### Exercise:
Set down every entry again exactly as it stands below.

-- Opening Marker --

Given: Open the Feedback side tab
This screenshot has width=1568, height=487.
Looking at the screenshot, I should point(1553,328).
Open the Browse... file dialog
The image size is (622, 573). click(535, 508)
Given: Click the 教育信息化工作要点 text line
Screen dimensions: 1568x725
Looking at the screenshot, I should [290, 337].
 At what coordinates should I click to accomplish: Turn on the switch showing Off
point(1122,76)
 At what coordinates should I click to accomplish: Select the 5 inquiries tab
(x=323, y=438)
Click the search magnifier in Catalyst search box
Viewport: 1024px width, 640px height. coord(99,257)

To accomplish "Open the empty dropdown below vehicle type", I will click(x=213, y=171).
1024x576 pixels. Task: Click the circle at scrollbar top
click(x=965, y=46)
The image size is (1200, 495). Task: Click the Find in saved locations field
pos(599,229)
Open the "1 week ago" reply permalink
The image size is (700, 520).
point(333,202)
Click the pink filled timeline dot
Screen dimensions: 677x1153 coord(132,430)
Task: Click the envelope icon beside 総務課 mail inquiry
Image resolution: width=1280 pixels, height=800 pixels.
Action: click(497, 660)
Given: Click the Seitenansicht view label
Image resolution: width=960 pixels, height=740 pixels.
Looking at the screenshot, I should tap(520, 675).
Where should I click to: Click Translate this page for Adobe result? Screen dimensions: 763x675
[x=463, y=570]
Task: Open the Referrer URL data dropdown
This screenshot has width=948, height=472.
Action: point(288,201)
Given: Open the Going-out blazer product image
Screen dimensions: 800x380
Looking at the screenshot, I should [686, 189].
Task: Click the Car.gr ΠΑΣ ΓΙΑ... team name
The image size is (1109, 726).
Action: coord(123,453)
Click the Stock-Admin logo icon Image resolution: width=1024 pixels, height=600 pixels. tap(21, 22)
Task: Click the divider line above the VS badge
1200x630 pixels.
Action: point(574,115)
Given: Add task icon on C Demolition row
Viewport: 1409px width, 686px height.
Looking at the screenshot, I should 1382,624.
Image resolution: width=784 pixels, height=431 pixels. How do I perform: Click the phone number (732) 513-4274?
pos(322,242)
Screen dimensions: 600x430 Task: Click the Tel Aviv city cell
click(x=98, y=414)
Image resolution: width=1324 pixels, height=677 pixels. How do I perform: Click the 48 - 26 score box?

-- Closing Marker --

### Result of the exercise:
Given: Open the Feedback side tab
This screenshot has width=1568, height=487.
Looking at the screenshot, I should point(1553,328).
Open the Browse... file dialog
The image size is (622, 573). click(535, 508)
Given: Click the 教育信息化工作要点 text line
Screen dimensions: 1568x725
Looking at the screenshot, I should [290, 337].
 At what coordinates should I click to accomplish: Turn on the switch showing Off
point(1122,76)
 At what coordinates should I click to accomplish: Select the 5 inquiries tab
(x=323, y=438)
Click the search magnifier in Catalyst search box
Viewport: 1024px width, 640px height. coord(99,257)

To accomplish "Open the empty dropdown below vehicle type", I will click(x=213, y=171).
1024x576 pixels. Task: Click the circle at scrollbar top
click(x=965, y=46)
The image size is (1200, 495). Task: Click the Find in saved locations field
pos(599,229)
Open the "1 week ago" reply permalink
The image size is (700, 520).
point(333,202)
Click the pink filled timeline dot
Screen dimensions: 677x1153 coord(132,430)
Task: Click the envelope icon beside 総務課 mail inquiry
Image resolution: width=1280 pixels, height=800 pixels.
Action: click(497, 660)
Given: Click the Seitenansicht view label
Image resolution: width=960 pixels, height=740 pixels.
Looking at the screenshot, I should tap(520, 675).
Where should I click to: Click Translate this page for Adobe result? Screen dimensions: 763x675
[x=463, y=570]
Task: Open the Referrer URL data dropdown
This screenshot has width=948, height=472.
Action: point(288,201)
Given: Open the Going-out blazer product image
Screen dimensions: 800x380
Looking at the screenshot, I should [686, 189].
Task: Click the Car.gr ΠΑΣ ΓΙΑ... team name
The image size is (1109, 726).
Action: coord(123,453)
Click the Stock-Admin logo icon Image resolution: width=1024 pixels, height=600 pixels. tap(21, 22)
Task: Click the divider line above the VS badge
1200x630 pixels.
Action: point(574,115)
Given: Add task icon on C Demolition row
Viewport: 1409px width, 686px height.
Looking at the screenshot, I should 1382,624.
Image resolution: width=784 pixels, height=431 pixels. How do I perform: Click the phone number (732) 513-4274?
pos(322,242)
Screen dimensions: 600x430 Task: Click the Tel Aviv city cell
click(x=98, y=414)
Image resolution: width=1324 pixels, height=677 pixels. How do I perform: Click the 48 - 26 score box?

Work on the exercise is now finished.